Host: So let me key in on that word, because we hear it thrown around a lot: competition, competitiveness. And I'm glad I've got both of you on stage, because as I said, you're a Canadian working in the US, you're an American working here. I mean, I think we can almost safely say the Americans are the most competitive culture in the world. Is it our infrastructure, our technology, our rocks, and whatever that's the competitive issue, or is it Canadian issue is that we're not competitively-minded... Do we have an attitude problem here?

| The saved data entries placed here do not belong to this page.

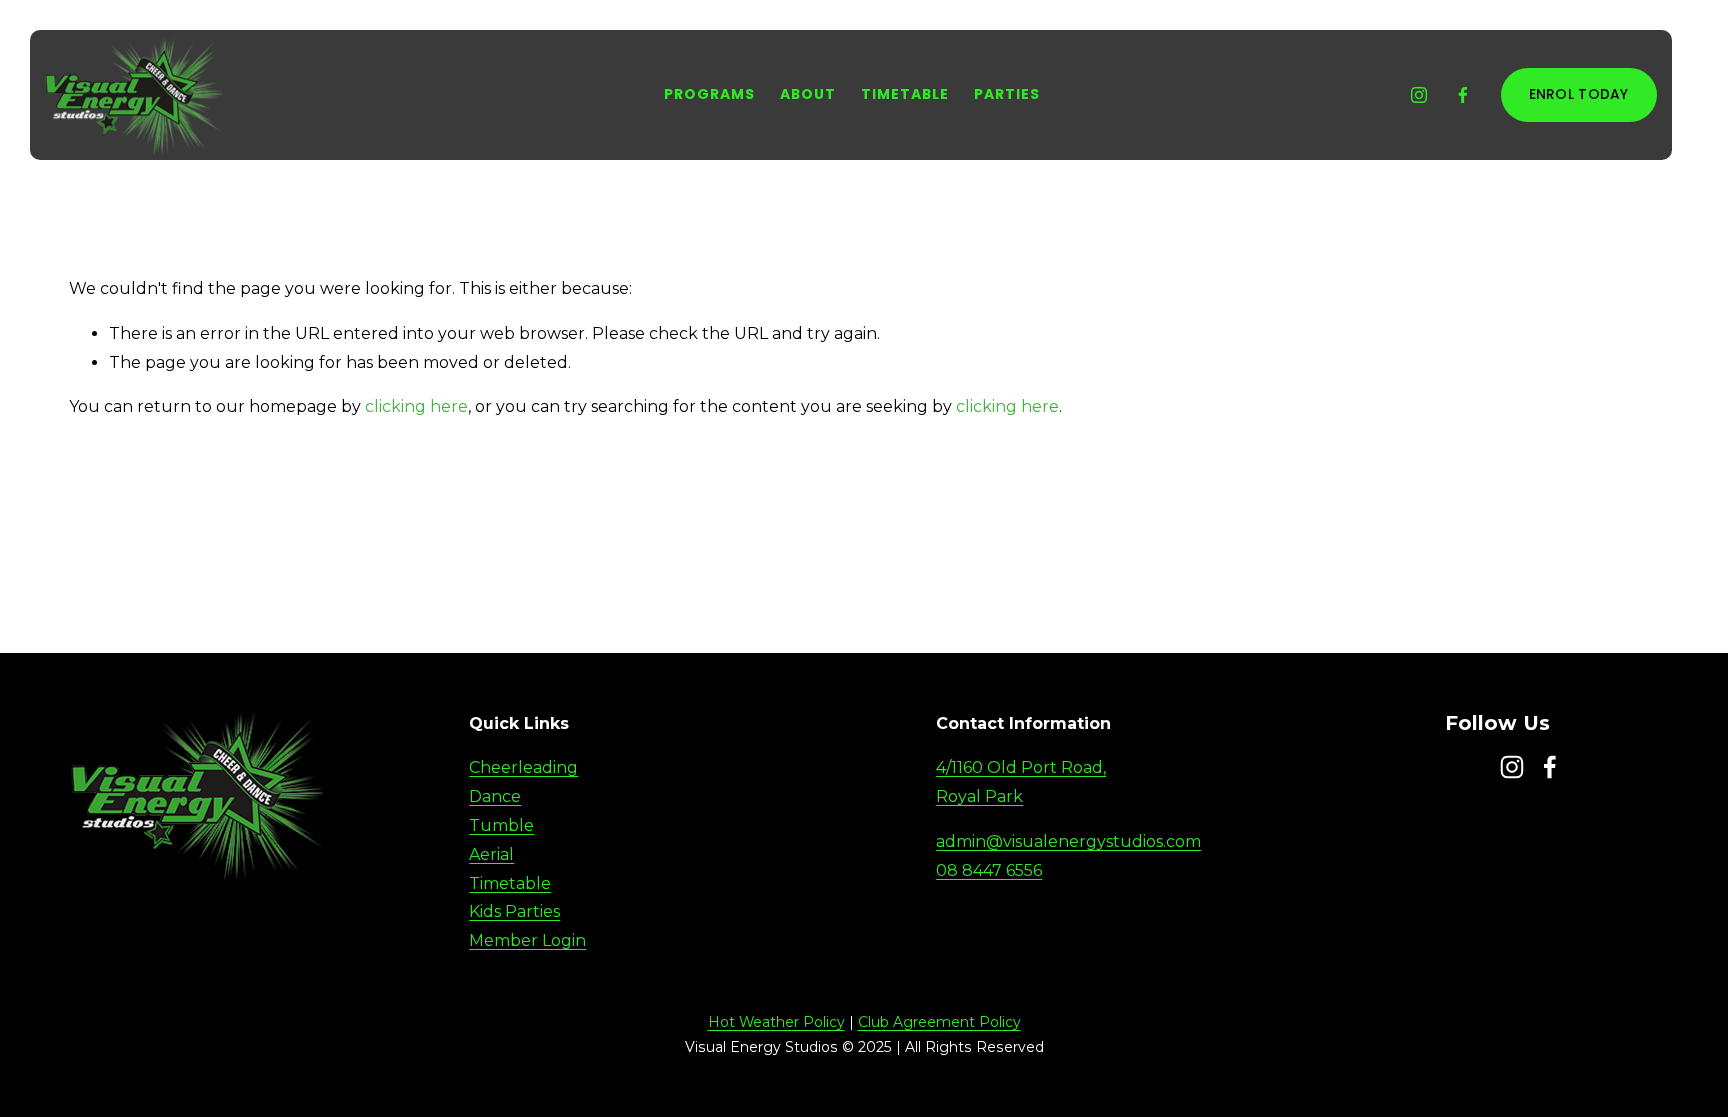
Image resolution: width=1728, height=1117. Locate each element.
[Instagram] (1419, 95)
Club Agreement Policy (939, 1022)
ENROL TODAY (1579, 94)
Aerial (491, 854)
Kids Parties (514, 911)
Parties (1007, 94)
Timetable (905, 94)
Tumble (501, 825)
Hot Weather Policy (776, 1022)
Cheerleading (523, 767)
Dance (495, 796)
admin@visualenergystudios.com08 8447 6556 (1068, 856)
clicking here (416, 406)
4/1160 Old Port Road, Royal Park (1021, 782)
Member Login (527, 940)
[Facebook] (1463, 95)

Greg Abel: No. I think we can be very competitive globally. There are challenges. Doug touched on them. A couple of important ones. I would say I would add a third one. Doug, you tell me if you don't feel these headwinds. The carbon issue's a big one. So you add the cost issues in that, but you have society, be it here in Alberta, but across the provinces, and then you cross the border, the equation of what carbon means now matters a lot. So when they're looking at--and Peter, you touched on it, there's a wide range depending on what a barrel of oil is being produced--and 1/3 of a fairly high carbon concentration, the other two are far lighter. But that's something that just has to be tackled as we're gonna explain it to the world as to why we should be be allowed to move these resources.
Host: I'm gonna come to the carbon issue, but honestly, I really want to probe this a little bit more, because I know that you're highly competitive, and you're highly competitive, and I know many people in the industry that are highly competitive, but our issues are largely based on social, cultural issues. And I'm not necessarily making a negative statement on that, I'm just trying to understand whether we as Canadians as a whole, because so much of our social issues depend upon public views, and we are in a democracy--are we competitive minded enough? In this new era where we're going to go head to head with the most competitive nation in the world?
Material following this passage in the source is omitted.